雑草を味見する/ヨウシュヤマゴボウ:その2

ヨウシュヤマゴボウ(洋種山牛蒡)/ヤマゴボウ科/ヤマゴボウ属
北アメリカ原産。花期6~9月。1~2m。別名アメリカヤマゴボウ。

最初に「毒」に関して。以下の文中で、危険が少ないような表現があるが、あくまでも素人の私見である。実行は自己責任です。

今回、味見をしたのはこの「ヨウシュヤマゴボウ」。

「ヨウシュヤマゴボウ/雑草を味見する/その1/まずはプロフィール」で素性を説明したが、追加情報をいくつか。

以下の太字の部分は厚生労働省のサイトにある「自然毒のリスクプロファイル」の「ヨウシュヤマゴボウ」についての解説から抜粋したものである。
「果実と根に有毒成分を含み、食べると 腹痛・ 嘔吐・下痢を起こし、ついで延髄に作用し、けいれんを起こして死亡する。 皮膚に対しても刺激作用がある」
おお、これはヤバそうだ。ところが別の記載を見ると
「実を鳥が食べ繁殖し、庭先など身近に見ることができる植物のため注意する必要がある。実が美味しそうなため、幼児が間違って口にするおそれがある」
うん、鳥が食べる? 毒じゃないのか。鳥には効果がないのかな。

上の写真:まだ若い実。形はカボチャに似ている。
上の写真:今回味見をしたもの。持ち上げてみると、結構ずっしりとしている。ブドウの房とまではいかないが、それなりの重量感はある。これが食べられないとは、ちょっと残念である。

まあ、何はともあれ味を確認しよう。実を3つほど口に含む。種を噛んではいけない。種には確実に毒がある。

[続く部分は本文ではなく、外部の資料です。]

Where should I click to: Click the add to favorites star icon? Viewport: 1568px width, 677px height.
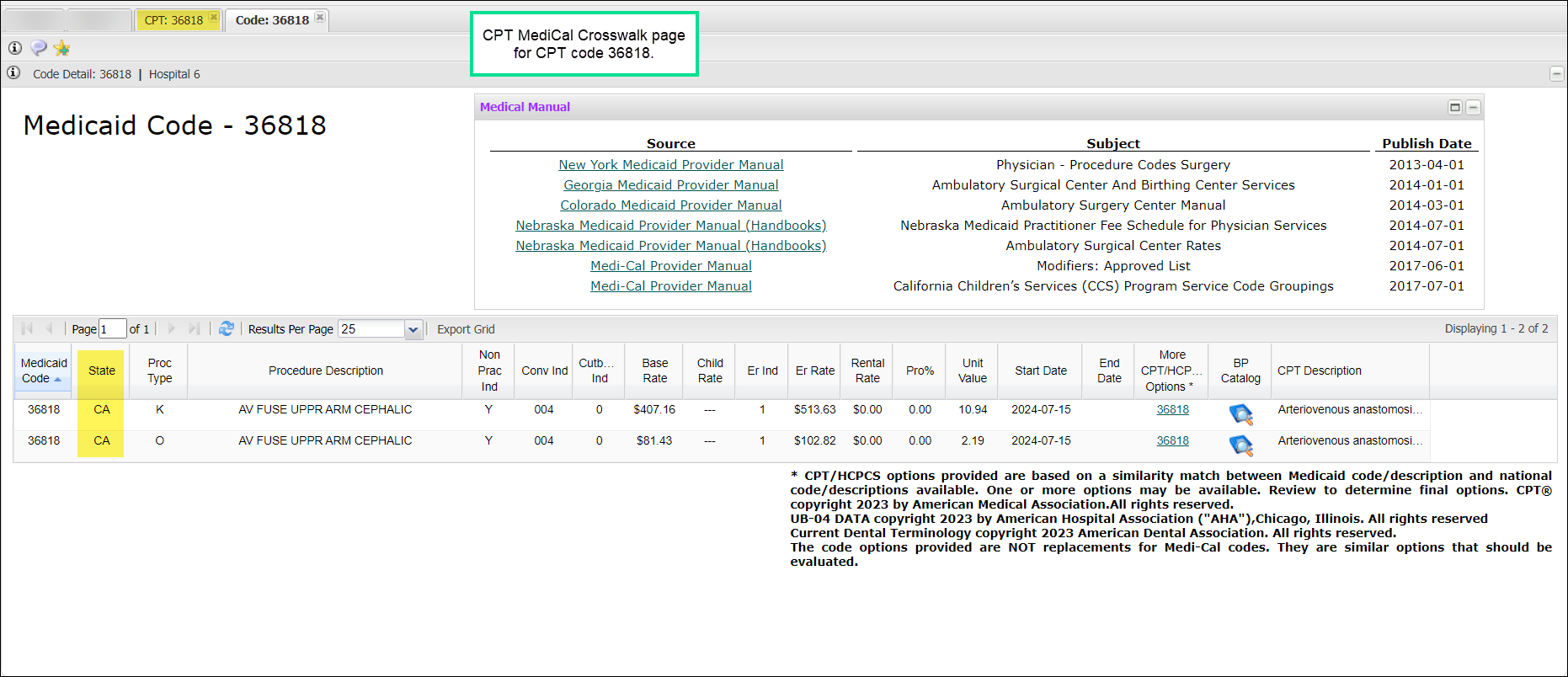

味はしない。だが、エグ味もないので毒が無ければ水分の補給にはいいだろう。以前、とある日本の研究者のブログに、来日した海外の研究者が道端の「ヨウシュヤマゴボウ」の実を食べたので驚いたという記載があった。その海外の研究者によると実に毒はないということだが、まあ、ここは慎重に行動することにして飲み込まずに吐き出した。

さて、面白いのはこれからである。万一のことを考えて3〜4回ほど口中の唾液を吐き出す。いずれも唾液は真っ赤である。続いてスポーツドリンクでうがいをする。それを吐き出したものには薄い紫色がついている。その後、買い物をして自宅に帰ってから、うがいをしてみた。途中で何度もスポーツドリンクを飲んだにも関わらず、吐き出した水にはうっすらと色がついている。しぶとい。

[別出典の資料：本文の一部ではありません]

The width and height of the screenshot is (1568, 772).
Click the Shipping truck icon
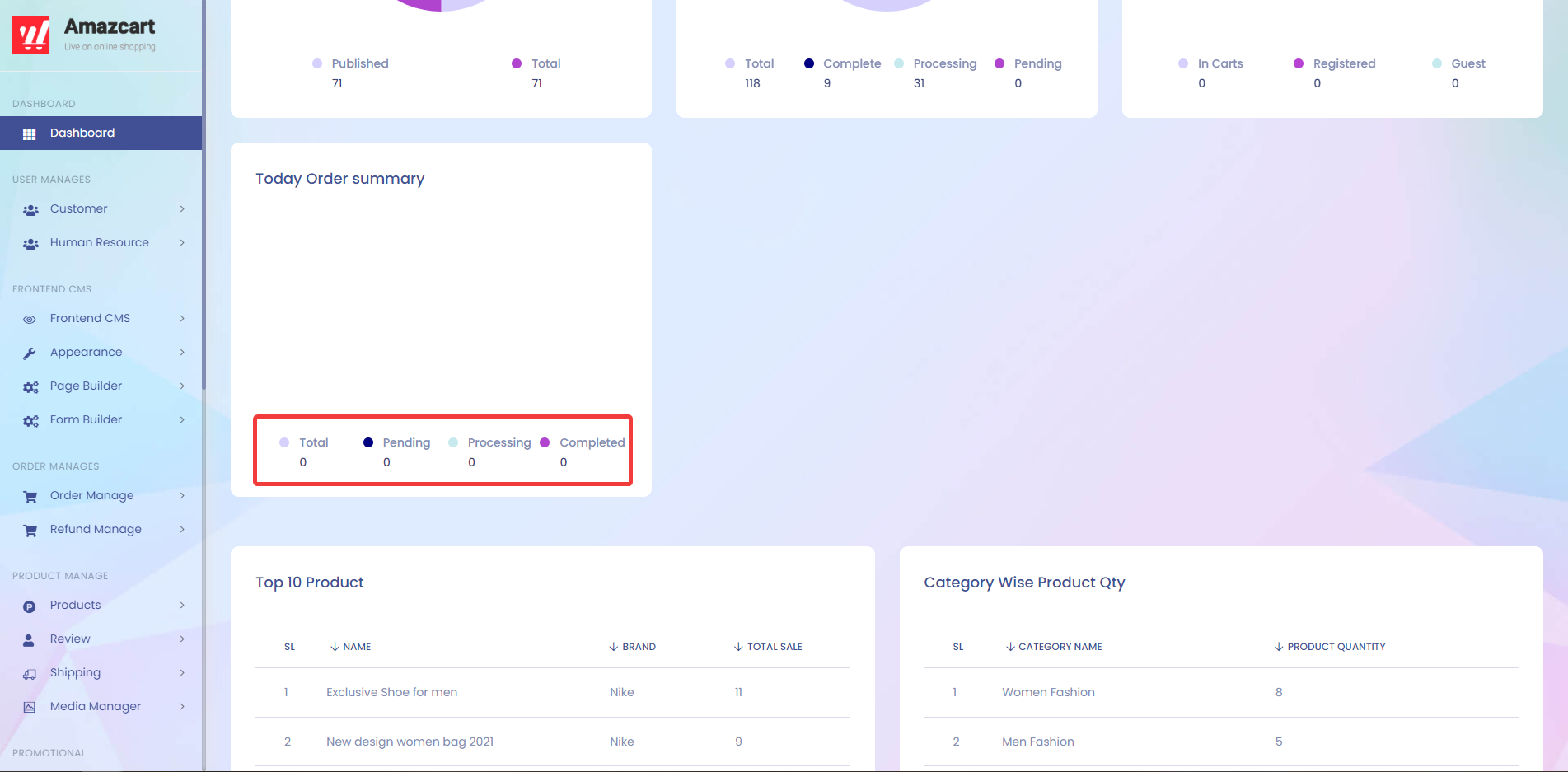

これは、ある程度予想はしていたことだ。世間には「ストロベリー」「ブラックベリー」「ラズベリー」と呼ばれるものがあるが、この「ヨウシュヤマゴボウ」は「インクベリー(Inkberry)」とも呼ばれる。あの「インク」である。服に付いたら落ちないヤツである。「科」も違うし食用でもないので見た目だけで、そう呼んだのだろう。だが、子供を持つ保護者にとっては、こっちの方が気がかりだろう。「ブランド物の子供服がー(涙)」ということになる。

実に毒があるかどうかは分からない。だが、根と種には確実に毒がある。子供が種を食べてしまうおそれもある。しかし、子供は根を掘り出して食べることはないだろう。だが、大人は食べるのである。食中毒事件も何回か起きている。

食べられる「アザミ」の根を「ヤマゴボウ」と称しても問題はない。「里」で栽培される「ゴボウ」に対しての「山」であって、代用品としての意味もある。そしてあくまでも別名である。ところが「ヤマゴボウ」の名前が一人歩きし、そういった名前の食用の植物があると思い込んでしまうと厄介である。名前が「ヤマゴボウ」なのだから食べられると勘違いするおそれがあるからだ。罪作りな名前である。